Twelve Safety Recommendations were issued as a result of the Investigation as follows:

  • that ANA (the ANSP) should establish appropriate supervisory means to ensure the correct application of standard phraseology procedures by ATCO’s. [LU-AC-2012/001]
  • that ANA (the ANSP) should implement the recommendation by the International Civil Aviation Organization (ICAO) in Annex 11 Air Traffic Services, paragraph 3.3.3. stating that: ‘air traffic control units should be equipped with devices that record background communication and the aural environment at air traffic controller work stations, capable of retaining the information recorded during at least the last twenty-four hours of operation.’ [LU-AC-2012/002]
  • that ANA (the ANSP) should provide the aerodrome control tower with supplementary means of control and surveillance of ground traffic in accordance with the specifications for an A-SMGCS Level 2 implementation. [LU-AC-2012/003]
  • that ANA (the ANSP) should conduct all communications associated with the operation of the runway on the same frequency as utilized for the take-off and landing of aircraft and all communications associated with the operation of the taxiways should be conducted on a different designated frequency. [LU-AC-2012/004]
  • that ANA (the ANSP) should ensure that all communications associated with the operation of the runway and the taxiways are conducted in standard aviation English and in accordance with ICAO language requirements for air-ground radiotelephony communications. [LU-AC-2012/005]
  • that ANA (the ANSP) should amend work procedures for the access to the manoeuvring area during LVP:
    • to establish the operational need for all access of vehicles and personnel to the manoeuvring area;
    • to ensure an appropriate co-ordination between ATC and operators on the manoeuvring area. [LU-AC-2012/006]
  • that ANA (the ANSP) should review the Safety Management System (SMS) to ensure an effective safety assessment of tasks which may affect the safety of airport operations. [LU-AC-2012/007]
  • that ANA (the ANSP) should provide adequate operational means (manpower & equipment) to (the electricians) department to ensure an appropriate level of operational readiness for aerodrome operations. [LU-AC-2012/008]
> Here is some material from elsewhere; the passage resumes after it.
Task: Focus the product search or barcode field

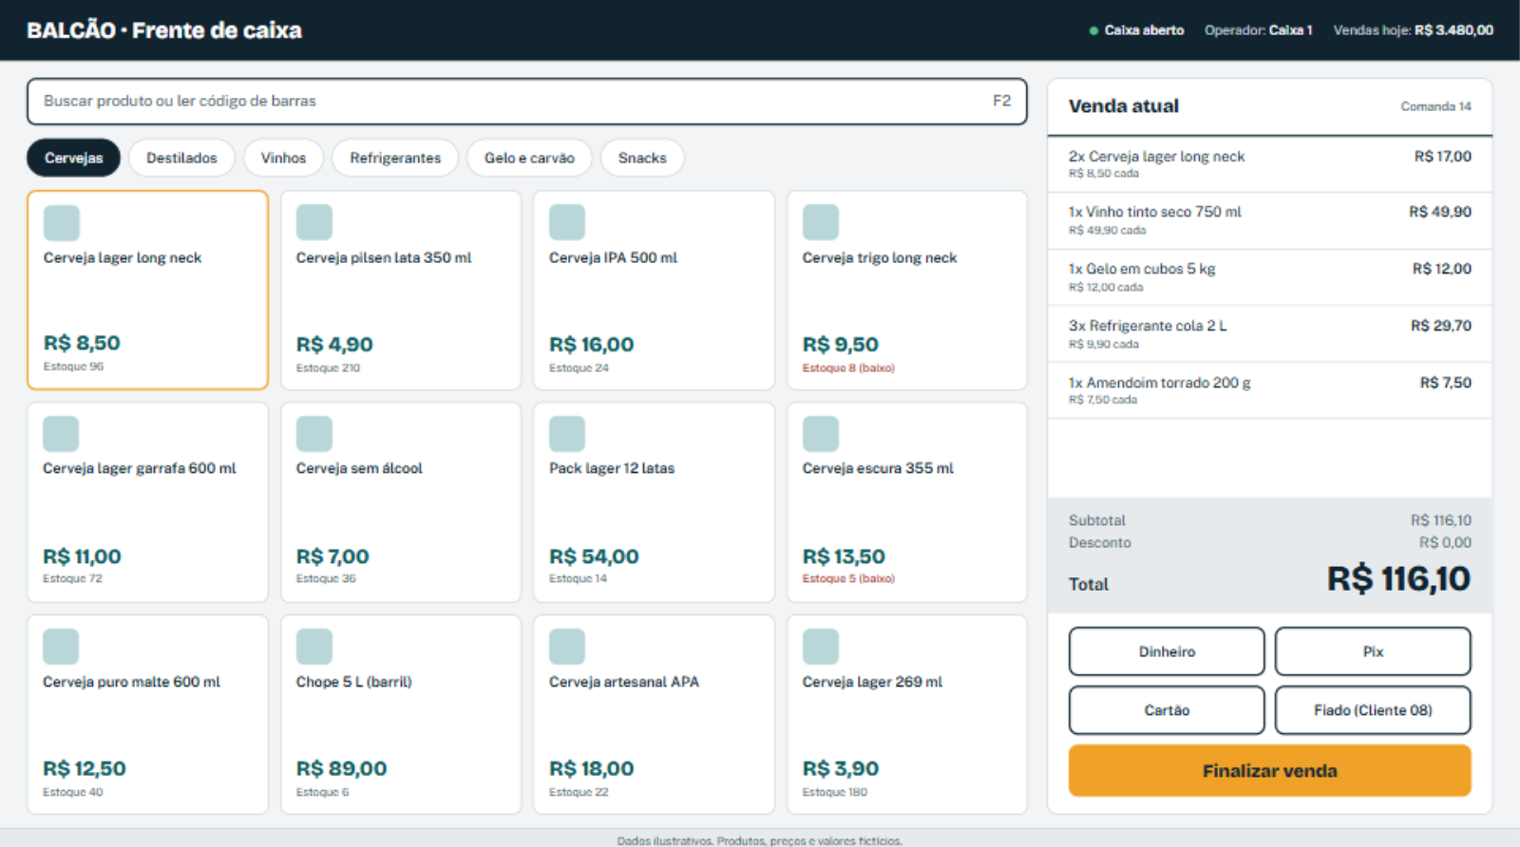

  • that ANA (the ANSP) should review the MATS to ensure that common practices and local instructions are contained in MATS and that they are not in contradiction with prevailing MATS provisions. [LU-AC-2012/009]
  • that ANA (the ANSP) should establish written instructions in the MATS and supervise their operational implementation to ensure the clear and unambiguous marking of a temporarily occupied runway by aerodrome control tower on all active work positions. The information on RWY occupation should also be provided to approach control to enhance operational awareness. [LU-AC-2012/010]
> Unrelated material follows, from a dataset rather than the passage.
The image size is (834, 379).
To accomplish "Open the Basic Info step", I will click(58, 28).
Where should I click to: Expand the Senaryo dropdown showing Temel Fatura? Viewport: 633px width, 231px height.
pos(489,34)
  • that ANA (the ANSP) and the Luxembourg Airport Authority should review the emergency response plan and inform all concerned staff about the criticality of actions to be undertaken in the aftermath of safety occurrences with regard to:
    • debris removal;
    • staff response for alerting and co-ordinating with all interested parties;
    • staff removal from position when involved in a safety occurrence;
    • Critical Incident Stress Management (Critical Incident Stress Management). [LU-AC-2012/011]
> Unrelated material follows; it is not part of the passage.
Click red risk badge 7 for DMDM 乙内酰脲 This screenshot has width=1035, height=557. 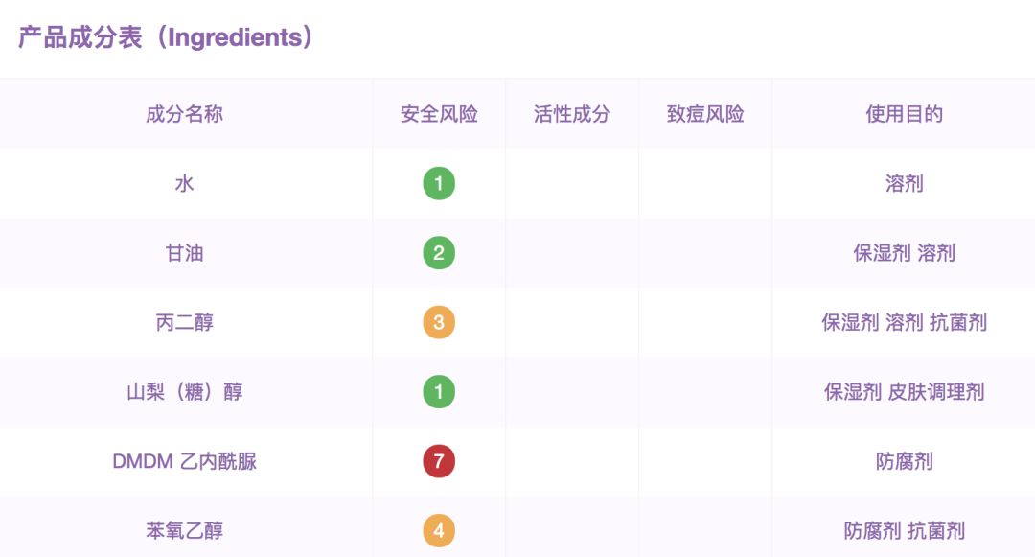(439, 461)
  • that ANA (the ANSP) should implement back-up communication means for ground operators on the manoeuvring area in low visibility conditions to maintain two-way communication with the aerodrome control tower in case of an R/T equipment failure and establish appropriate procedures to support the operational implementation. [LU-AC-2012/012]

The Final Report was published on 10 December 2012. Appendix ‘B’ to the Report is a tabulation which shows the findings of the investigation tabulated according to the Systemic Occurrence Analysis Methodology (SOAM) including ‘absent or failed barriers’. Relevant Safety Recommendations to address these are identified on the tabulation and against relevant Safety Recommendations.